Com o crescimento da população de cativos, o cemitério se tornou destino da maioria dos corpos dos escravizados mortos, fossem eles pagãos ou cristãos. Em 1817, por exemplo, ali foram enterrados 113 africanos que não sobreviveram à travessia de um navio tumbeiro.

Também foram enterrados neste cemitério os restos mortais dos líderes da Revolta dos Búzios, que foram enforcados e esquartejados em 1799, e líderes da Revolução Pernambucana fuzilados em Salvador.

Com o tempo, o terreno passou a ser encarado como um problema de saúde pública, sendo fechado em 1844. Um novo cemitério foi inaugurado em 1836 pela Santa Casa e se tornou um dos mais tradicionais de Salvador: o Campo Santo.

A busca pelo antigo cemitério do Campo da Pólvora se une a um esforço de pesquisadores e ativistas para encontrar vestígios de locais onde foram enterrados escravizados pelo país.

O cemitério dos Pretos Novos, por exemplo, foi descoberto acidentalmente em 1996 no Rio de Janeiro. Em 2018, foi a vez do cemitério de Santa Rita reaparecer no Rio de Janeiro em meio à implantação do VLT.

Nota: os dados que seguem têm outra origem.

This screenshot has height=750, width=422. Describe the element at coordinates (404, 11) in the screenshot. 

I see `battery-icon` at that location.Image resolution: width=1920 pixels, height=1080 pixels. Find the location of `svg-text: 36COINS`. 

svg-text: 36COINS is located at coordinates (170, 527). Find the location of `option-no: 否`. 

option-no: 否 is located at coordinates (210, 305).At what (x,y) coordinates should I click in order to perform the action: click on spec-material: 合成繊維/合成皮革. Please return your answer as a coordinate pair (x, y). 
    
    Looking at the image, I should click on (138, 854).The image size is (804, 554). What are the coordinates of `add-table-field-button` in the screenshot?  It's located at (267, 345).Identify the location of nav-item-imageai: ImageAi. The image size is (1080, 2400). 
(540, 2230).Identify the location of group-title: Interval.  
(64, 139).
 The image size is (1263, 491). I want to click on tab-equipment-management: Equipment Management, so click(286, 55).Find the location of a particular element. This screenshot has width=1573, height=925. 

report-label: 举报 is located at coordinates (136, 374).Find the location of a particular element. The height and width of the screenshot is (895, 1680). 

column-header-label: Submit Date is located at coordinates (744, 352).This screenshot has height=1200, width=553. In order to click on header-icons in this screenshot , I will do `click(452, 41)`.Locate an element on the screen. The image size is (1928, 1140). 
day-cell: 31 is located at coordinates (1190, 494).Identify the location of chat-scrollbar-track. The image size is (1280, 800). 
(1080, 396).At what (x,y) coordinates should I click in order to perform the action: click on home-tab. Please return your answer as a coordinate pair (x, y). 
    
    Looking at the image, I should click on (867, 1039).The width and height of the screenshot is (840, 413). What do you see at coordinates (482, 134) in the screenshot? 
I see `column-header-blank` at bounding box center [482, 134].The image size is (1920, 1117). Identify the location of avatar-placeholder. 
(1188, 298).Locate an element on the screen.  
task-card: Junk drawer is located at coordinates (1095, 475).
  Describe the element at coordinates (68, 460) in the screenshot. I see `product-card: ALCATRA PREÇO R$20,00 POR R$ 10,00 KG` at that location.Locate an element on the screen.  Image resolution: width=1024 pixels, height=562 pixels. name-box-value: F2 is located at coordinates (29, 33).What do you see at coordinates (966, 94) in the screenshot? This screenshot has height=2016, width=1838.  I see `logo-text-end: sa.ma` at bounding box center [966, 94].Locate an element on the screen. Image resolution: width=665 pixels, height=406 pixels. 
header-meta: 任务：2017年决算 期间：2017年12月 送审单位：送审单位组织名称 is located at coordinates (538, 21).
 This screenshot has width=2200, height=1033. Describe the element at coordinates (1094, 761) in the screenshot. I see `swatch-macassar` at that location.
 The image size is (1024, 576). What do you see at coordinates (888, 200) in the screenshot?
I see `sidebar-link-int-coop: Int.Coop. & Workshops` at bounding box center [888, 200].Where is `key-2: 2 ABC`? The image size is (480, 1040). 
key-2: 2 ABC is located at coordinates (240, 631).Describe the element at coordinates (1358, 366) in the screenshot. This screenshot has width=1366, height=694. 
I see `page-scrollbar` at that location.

Em São Paulo, uma pesquisa arqueológica encontrou ossadas na área onde funcionou cemitério dos Aflitos entre 1775 até 1858, no bairro da Liberdade. Um imóvel foi demolido e desapropriado em 2022 para construção de um memorial que resgata a história negra do bairro.

Em Salvador, ativistas estão engajados na defesa das escavações na Pupileira. Em novembro, uma ação colou cartazes no entorno do cemitério que indicam a sua existência na região.

O Iphan já iniciou as tratativas com a Santa Casa para autorização das escavações. Uma nova reunião foi marcada para a próxima quarta-feira (29) e vai debater o assunto com a presença do Ministério Público.

A Santa Casa de Misericórdia da Bahia afirma que prima pela preservação da cultura e da história, mantendo um centro de memória e um dos museus mais visitados da Bahia. Em nota, disse que ratifica sua disponibilidade para colaborar no que for possível com esta iniciativa.

Entre líderes do movimento negro, ativistas e pesquisadores, a ideia é trabalhar para retirar da invisibilidade o antigo cemitério, propondo construção de um memorial em homenagem aos seus mortos.

“É muito chocante que um cemitério que tenha funcionado por cerca de 150 anos e não tenha merecido a atenção das instituições estatais. Isso é revelador de um desprezo e de desconsideração pela memória negra”, afirma o professor Samuel Vida.